In other words, when it comes to the ever-expanding TV universe, Landgraf is the James Webb where everyone else is still hubble.

This is especially true at Television Critics Association sessions, where, with his long-time communications lieutenant John Solberg as his offensive line, he’s quarterbacked FX executive sessions for two decades. We all sit up straight and lean in for Landgraf, even in virtual sessions.

This week, he threw us the usual “Peak TV” bone. He joked about how his original prediction that the maximum number of scripted originals in a year would peak in 2018 or 2019 “was obviously way, way off.”


Not even Landgraf foresaw the streaming frenzy that swarmed consumers in the past few years. As a result, as Landgraf said, “we’ve seen a tidal wave of scripted programming thanks to the bottleneck of COVID-delayed production finally clearing up.”

According to “a laborious hand count done by FX Research,” Landgraf continued, there were a staggering 357 scripted series across broadcast, cable and streaming in the first six months of 2022. “That is up 16 per cent from this time last year, when the final count of 559 scripted shows established a new all time high.”

Landgraf believes 2022 will wind up topping that total, marking “the peak of the Peak TV era.” Then, like the stock market, the Great Lakes and The Leafs chances next season, things will head south. For one thing, Landgraf thinks the streaming frenzy has hit the wall. He does not see any “new major purveyors of programming entering the scene.” Furthermore, some of the most recent ones, he pointed out, “are kind of exiting the scene.” In surfing parlance, there have been a few wipeouts.

Take HBO Max, for example. Backed with the robust inventory of the Warner Brothers Studios, it was supposed to rival Netflix and Disney. Instead, it stumbled out of the gate and got tripped up on its branding (was it HBO? Warners?). Now comes word HBO Max will be merged with Discovery+ by next summer.

Which brings us back to that “we didn’t create the wave; we’re surfing the wave” line. When Disney bought Fox’s entertainment division, and folded FX and FXX into its tent, some wondered where that left Landgraf.

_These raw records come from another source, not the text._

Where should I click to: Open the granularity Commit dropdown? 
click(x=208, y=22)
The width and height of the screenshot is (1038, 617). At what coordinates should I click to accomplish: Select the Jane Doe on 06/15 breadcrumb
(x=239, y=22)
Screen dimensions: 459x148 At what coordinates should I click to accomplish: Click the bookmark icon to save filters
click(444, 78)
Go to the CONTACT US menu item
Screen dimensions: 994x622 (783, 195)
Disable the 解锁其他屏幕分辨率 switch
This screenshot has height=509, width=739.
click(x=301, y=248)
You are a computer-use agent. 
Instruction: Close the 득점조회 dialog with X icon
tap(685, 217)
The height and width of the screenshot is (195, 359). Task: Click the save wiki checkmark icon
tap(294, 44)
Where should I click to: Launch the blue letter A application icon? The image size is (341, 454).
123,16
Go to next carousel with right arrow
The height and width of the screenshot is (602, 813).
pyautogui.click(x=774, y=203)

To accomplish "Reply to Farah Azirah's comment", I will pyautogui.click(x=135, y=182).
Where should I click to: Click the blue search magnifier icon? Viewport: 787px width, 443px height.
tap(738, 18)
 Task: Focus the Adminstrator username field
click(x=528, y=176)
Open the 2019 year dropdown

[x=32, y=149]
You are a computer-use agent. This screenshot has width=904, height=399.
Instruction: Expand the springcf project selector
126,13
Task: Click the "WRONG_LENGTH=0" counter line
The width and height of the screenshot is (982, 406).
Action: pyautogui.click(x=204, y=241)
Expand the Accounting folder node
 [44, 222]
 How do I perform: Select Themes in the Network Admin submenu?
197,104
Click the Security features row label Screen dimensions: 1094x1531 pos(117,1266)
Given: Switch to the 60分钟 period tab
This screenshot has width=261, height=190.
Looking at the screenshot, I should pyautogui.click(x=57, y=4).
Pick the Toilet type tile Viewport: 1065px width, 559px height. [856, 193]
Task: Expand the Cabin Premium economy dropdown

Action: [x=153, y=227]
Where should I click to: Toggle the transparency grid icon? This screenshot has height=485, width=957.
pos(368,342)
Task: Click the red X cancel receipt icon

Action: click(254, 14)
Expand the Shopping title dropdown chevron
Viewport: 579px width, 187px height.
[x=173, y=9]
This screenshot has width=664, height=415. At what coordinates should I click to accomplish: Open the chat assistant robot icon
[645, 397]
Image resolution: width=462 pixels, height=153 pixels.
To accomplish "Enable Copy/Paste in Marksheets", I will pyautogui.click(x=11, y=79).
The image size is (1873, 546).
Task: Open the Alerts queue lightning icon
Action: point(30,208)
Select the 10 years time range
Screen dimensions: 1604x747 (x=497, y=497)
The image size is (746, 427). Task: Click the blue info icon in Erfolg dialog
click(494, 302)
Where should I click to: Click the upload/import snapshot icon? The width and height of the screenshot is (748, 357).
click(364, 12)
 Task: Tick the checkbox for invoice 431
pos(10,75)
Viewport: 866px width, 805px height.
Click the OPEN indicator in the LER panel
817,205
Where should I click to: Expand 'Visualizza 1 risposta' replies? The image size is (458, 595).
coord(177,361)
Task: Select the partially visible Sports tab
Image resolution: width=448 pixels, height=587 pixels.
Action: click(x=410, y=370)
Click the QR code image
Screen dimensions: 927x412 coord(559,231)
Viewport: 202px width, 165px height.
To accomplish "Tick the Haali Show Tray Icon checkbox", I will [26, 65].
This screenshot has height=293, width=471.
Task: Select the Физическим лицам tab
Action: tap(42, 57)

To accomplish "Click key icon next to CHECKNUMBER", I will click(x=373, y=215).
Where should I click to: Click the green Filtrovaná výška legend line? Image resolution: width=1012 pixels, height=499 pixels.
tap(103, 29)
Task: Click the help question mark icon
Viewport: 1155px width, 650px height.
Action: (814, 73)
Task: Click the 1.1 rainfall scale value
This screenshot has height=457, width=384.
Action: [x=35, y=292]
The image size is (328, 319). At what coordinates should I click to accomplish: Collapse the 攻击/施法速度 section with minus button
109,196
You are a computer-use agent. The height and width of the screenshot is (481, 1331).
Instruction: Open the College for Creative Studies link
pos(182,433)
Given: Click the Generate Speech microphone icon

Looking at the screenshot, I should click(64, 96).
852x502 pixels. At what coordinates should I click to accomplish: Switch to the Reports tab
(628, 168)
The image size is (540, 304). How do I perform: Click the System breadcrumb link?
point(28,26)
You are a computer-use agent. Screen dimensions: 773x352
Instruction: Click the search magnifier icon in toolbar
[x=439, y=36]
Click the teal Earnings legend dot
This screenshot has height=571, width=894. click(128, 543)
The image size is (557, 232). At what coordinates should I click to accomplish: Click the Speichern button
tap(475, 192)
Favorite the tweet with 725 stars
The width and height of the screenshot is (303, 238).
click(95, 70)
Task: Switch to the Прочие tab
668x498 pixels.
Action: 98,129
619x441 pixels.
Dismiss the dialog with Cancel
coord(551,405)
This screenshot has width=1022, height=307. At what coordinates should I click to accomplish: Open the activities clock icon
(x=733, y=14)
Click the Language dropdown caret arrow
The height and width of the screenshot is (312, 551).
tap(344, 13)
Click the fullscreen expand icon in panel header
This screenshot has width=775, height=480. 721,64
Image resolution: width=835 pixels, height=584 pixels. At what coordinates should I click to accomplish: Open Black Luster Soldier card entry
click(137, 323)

FX’s The Old Man stars Jeff Bridges (left) and John Lithgow

What Disney did, however, was empower Landgraf to turn FX Networks into another Marvel. Sure, FX and FXX are still locations, he acknowledged. You can still call them up as program destinations. Adding FX Network branding to Hulu and, in Canada so far, to Disney+’s Star platform, gives consumers a clearly defined, adult programming choice when it comes to committing to a subscription.

That works as long as the shows you are helping to create are terrific and on brand. That is hard to do on a consistent basis, but Landgraf has one of the best batting averages in the business. Atlanta is back for a fourth and final season. Reservation Dogs just started Season Two as a critic’s darling. Landgraf says Snowfall is coming off a record year. FX’s most-watched drama right now is Jeff Bridge’s The Old Man.

One of the new FX Network shows promoted at the summer press tour was a psychological drama from the team behind The Americans titled The Patient. Steve Carell (above) stars as a shrink who ministers to a serial killer. It premieres August 30 on Hulu.

In the works at FX: an update of the “Aliens” movie franchise, with Fargo and Legion creator Noah Hawley as showrunner. Ridley Scott serves as executive producer. First season scripts are in, with production scheduled for 2023.

The aim, says Landgraf, is to offer consumers at least two continuing series that match your brand’s standards each month. He explained it this way at TCA:  “If you are somebody who cares about the quality that HBO provides you or the quality that FX provides you or you are a partisan or a fan of that brand, it’s always there for you to be aware that we are the ones that commissioned it, developed it, marketed it, are bringing it to you. But we’re trying to communicate to the audience that the location where the show is found, it could be any of those locations you saw under the FX brand logo on that slide. It could be FX. Could be FXX. Could be Hulu. Could be Star+. Could be Disney+.”

Where it isn’t, although Landgraf resisted saying it, was Netflix. If you were leaning in, however, you got the message: the real reason Netflix is shedding subscribers and stock value is that it is more of a location, less of a brand.

The bad news for Netflix is that, unlike in real estate, when it comes to streaming, brand, brand, brand beats location, location, location.

Netflix may have created this wave, but Landgraf continues to be the surf daddy.